WORK INSTRUCTIONS
Nothing but an exact copy of the data should be given.

*** Begin section ***

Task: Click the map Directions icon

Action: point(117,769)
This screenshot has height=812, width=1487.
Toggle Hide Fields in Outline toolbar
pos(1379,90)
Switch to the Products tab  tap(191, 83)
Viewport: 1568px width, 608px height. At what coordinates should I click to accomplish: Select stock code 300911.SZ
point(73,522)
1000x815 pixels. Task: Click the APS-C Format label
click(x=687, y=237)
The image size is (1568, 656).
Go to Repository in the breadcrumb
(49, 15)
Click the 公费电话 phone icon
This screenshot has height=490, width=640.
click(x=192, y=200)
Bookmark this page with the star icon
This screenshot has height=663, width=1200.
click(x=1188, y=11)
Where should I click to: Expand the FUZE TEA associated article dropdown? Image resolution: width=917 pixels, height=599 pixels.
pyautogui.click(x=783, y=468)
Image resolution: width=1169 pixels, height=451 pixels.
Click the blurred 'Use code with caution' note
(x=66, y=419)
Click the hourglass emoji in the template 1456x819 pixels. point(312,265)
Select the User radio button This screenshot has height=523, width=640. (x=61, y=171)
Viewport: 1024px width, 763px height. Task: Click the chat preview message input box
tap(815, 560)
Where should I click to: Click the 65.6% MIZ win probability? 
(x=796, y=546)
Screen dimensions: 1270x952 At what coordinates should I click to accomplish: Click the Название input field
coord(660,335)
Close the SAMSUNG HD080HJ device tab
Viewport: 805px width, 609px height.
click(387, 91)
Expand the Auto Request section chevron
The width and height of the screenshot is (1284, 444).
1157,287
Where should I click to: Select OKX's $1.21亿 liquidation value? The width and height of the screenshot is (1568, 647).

*** End section ***

PROBLEM SOLUTION
Task: Click the map Directions icon

Action: point(117,769)
This screenshot has height=812, width=1487.
Toggle Hide Fields in Outline toolbar
pos(1379,90)
Switch to the Products tab  tap(191, 83)
Viewport: 1568px width, 608px height. At what coordinates should I click to accomplish: Select stock code 300911.SZ
point(73,522)
1000x815 pixels. Task: Click the APS-C Format label
click(x=687, y=237)
The image size is (1568, 656).
Go to Repository in the breadcrumb
(49, 15)
Click the 公费电话 phone icon
This screenshot has height=490, width=640.
click(x=192, y=200)
Bookmark this page with the star icon
This screenshot has height=663, width=1200.
click(x=1188, y=11)
Where should I click to: Expand the FUZE TEA associated article dropdown? Image resolution: width=917 pixels, height=599 pixels.
pyautogui.click(x=783, y=468)
Image resolution: width=1169 pixels, height=451 pixels.
Click the blurred 'Use code with caution' note
(x=66, y=419)
Click the hourglass emoji in the template 1456x819 pixels. point(312,265)
Select the User radio button This screenshot has height=523, width=640. (x=61, y=171)
Viewport: 1024px width, 763px height. Task: Click the chat preview message input box
tap(815, 560)
Where should I click to: Click the 65.6% MIZ win probability? 
(x=796, y=546)
Screen dimensions: 1270x952 At what coordinates should I click to accomplish: Click the Название input field
coord(660,335)
Close the SAMSUNG HD080HJ device tab
Viewport: 805px width, 609px height.
click(387, 91)
Expand the Auto Request section chevron
The width and height of the screenshot is (1284, 444).
1157,287
Where should I click to: Select OKX's $1.21亿 liquidation value? The width and height of the screenshot is (1568, 647).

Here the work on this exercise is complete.